For the
Love of
Inquiry
Digital Borders Graduate Course
In this multidisciplinary course, students will confront the ways new technologies are changing border controls and the regulation of migration. These technologies include automated facial recognition, the usage of other biometric markers, the observing of digital presence and more. Alongside harsher border controls, where artists are under scrutiny and increasingly restricted, an emerging body of artists are responding to the border through activism, performances and installations, as well as shaping collaborations in the digital realm. We will discuss this in response to our current time: COVID-19, BLM, financial crises, student restrictions etc. We believe this class gives students the opportunity to process collectively what they are living through. The class will culminate in students’ own final multimedia project where they, as artists and investigators, respond to notions of digitized borders. Students are expected not only to engage their critical thinking skills with respect to the class topics, but also to design, build, and deploy creative responses.

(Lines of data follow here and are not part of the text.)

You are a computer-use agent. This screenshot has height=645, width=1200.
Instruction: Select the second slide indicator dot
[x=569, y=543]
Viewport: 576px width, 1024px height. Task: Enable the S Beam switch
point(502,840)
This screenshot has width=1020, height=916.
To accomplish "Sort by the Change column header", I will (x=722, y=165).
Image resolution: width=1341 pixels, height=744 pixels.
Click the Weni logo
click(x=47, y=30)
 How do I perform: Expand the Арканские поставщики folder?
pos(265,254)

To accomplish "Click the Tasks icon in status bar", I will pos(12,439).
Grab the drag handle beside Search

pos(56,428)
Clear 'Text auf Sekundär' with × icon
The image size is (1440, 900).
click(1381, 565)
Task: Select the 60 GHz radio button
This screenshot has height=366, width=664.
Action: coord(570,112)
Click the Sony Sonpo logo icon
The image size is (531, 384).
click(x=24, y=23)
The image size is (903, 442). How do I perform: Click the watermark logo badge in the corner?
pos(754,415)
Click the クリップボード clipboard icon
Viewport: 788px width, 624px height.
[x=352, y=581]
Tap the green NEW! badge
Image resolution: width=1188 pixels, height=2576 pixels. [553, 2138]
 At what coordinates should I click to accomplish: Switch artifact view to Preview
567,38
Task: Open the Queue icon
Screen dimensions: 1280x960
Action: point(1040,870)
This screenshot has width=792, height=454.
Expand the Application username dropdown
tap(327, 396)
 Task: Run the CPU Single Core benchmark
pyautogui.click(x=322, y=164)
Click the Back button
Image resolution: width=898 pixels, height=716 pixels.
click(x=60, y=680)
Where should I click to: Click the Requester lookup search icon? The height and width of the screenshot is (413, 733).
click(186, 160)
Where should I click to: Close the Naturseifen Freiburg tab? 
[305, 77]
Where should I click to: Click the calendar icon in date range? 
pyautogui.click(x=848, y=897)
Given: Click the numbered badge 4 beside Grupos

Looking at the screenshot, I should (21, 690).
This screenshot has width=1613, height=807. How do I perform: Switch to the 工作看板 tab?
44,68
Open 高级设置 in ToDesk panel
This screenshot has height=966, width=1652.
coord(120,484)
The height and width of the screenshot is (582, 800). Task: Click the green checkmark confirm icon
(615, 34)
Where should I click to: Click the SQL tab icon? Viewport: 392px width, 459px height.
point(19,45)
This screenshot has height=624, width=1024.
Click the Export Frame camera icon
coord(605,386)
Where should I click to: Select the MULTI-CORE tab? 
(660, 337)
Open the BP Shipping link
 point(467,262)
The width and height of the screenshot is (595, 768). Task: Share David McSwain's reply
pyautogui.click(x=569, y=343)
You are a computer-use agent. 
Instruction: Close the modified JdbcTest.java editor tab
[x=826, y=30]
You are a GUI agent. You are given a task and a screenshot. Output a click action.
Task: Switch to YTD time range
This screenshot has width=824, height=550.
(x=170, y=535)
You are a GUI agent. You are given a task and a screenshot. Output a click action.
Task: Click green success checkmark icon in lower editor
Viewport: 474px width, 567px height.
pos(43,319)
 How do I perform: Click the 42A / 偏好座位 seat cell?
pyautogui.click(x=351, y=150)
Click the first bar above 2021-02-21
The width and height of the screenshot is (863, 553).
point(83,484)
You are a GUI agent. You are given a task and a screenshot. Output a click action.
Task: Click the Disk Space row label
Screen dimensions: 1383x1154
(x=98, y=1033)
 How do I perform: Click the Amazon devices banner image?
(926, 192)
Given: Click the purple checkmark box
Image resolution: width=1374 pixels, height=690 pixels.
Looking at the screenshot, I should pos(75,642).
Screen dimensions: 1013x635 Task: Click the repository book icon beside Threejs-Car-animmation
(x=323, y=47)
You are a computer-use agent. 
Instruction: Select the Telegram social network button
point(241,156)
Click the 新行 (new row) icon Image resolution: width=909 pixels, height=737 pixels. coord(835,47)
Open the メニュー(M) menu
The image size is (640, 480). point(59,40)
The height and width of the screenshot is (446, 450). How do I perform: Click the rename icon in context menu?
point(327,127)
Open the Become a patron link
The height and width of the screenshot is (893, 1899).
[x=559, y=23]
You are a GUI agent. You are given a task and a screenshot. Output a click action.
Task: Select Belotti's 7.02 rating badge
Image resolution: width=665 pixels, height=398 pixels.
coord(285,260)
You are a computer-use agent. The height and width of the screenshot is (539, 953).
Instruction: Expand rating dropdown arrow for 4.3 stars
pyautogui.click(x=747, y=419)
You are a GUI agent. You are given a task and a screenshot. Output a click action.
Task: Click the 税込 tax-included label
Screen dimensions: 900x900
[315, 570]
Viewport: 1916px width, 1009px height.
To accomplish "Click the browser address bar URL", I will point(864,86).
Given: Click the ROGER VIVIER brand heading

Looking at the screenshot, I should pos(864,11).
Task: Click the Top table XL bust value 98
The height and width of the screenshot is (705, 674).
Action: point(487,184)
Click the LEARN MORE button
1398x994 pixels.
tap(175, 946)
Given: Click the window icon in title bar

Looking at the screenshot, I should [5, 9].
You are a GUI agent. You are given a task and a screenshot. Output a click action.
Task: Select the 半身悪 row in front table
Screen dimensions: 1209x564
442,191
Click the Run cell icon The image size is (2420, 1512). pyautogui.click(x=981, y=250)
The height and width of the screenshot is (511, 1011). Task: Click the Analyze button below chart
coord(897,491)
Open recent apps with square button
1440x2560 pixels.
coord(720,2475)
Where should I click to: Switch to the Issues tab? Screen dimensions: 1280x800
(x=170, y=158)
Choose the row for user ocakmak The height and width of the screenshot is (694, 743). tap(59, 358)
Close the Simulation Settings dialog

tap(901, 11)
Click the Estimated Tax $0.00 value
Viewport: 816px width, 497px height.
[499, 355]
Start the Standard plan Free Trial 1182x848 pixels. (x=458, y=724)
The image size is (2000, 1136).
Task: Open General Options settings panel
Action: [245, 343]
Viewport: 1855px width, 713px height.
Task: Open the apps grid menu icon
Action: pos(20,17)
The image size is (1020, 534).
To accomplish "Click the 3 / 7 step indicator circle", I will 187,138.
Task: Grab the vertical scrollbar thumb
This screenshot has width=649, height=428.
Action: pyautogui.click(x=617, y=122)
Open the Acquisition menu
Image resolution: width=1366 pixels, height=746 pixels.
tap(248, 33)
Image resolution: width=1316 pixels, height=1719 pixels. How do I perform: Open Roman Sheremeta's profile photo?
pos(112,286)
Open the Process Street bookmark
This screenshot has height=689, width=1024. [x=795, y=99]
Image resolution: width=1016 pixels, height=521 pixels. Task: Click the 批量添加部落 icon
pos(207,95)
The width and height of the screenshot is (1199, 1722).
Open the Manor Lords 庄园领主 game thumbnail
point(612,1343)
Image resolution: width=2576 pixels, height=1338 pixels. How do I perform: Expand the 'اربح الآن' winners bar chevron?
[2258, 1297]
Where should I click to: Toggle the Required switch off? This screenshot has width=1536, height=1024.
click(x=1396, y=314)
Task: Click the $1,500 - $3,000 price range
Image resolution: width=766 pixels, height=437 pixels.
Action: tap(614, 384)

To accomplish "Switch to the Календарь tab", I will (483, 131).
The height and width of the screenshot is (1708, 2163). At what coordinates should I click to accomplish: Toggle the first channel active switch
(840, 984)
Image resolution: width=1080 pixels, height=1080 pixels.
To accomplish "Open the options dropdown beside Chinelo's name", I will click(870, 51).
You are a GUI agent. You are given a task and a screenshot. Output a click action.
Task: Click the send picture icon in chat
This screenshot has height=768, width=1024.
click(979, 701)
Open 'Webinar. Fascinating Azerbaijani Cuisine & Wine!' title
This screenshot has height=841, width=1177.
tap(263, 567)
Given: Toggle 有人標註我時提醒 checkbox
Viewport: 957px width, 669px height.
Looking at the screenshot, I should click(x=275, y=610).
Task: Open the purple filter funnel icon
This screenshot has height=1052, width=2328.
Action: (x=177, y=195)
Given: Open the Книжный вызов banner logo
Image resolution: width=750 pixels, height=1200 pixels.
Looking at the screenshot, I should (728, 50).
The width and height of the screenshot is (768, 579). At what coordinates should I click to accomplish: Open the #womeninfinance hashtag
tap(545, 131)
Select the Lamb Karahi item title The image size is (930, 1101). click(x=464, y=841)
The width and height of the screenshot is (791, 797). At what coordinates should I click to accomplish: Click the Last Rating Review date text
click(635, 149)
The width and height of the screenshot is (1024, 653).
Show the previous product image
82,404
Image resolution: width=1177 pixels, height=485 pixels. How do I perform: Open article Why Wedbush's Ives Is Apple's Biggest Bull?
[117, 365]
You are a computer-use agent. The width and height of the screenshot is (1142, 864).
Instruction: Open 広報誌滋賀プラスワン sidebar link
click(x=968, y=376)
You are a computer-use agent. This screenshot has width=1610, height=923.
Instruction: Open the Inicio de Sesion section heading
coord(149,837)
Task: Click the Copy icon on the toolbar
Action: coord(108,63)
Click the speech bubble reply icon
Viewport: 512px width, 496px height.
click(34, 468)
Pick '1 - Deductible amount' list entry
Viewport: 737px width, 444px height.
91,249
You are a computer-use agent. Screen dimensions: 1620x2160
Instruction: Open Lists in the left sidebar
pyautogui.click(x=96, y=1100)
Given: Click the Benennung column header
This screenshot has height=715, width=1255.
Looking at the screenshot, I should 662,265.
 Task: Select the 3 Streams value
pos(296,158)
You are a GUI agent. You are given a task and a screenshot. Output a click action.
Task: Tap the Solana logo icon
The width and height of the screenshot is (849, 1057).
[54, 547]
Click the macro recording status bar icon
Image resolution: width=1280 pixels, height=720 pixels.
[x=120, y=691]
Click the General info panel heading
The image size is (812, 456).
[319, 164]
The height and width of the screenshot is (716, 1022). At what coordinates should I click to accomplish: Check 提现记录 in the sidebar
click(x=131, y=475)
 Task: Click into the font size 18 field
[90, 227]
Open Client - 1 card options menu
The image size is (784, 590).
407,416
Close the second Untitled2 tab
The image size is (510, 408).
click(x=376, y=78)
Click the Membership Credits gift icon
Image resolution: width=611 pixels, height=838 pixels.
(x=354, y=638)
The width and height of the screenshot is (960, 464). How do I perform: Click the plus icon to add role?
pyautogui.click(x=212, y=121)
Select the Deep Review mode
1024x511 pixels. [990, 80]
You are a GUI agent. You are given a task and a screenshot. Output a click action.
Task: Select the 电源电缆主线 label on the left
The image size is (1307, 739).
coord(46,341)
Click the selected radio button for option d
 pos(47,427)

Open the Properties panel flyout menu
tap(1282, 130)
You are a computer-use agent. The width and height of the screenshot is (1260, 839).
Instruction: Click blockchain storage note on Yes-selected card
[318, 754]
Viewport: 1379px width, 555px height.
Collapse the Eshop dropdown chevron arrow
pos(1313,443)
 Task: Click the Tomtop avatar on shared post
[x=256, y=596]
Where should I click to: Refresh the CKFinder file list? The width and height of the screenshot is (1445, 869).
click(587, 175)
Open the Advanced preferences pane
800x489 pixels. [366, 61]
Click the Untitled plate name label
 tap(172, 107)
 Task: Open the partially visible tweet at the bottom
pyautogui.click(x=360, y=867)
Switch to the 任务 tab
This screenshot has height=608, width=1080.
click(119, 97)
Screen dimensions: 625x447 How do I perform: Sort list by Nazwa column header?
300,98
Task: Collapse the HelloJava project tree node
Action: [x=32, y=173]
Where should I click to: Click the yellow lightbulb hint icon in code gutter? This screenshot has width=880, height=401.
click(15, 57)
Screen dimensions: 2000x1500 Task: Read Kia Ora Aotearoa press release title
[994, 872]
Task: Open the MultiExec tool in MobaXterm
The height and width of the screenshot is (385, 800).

What is the impact of emerging digital borderscapes on the lives, works, and practice of artists? What are the hurdles faced in artistic practice when transgressing the national borderscape? How can artists and investigators respond to the changing face of the nation-state border? These are the main questions that will connect the weeks presented below. Have these questions in mind as you engage with the material.
Digital Borders was a Graduate Class taught at the Design and Technology M.F.A department of The New School, Parsons School of Design (Fall Semester 2020).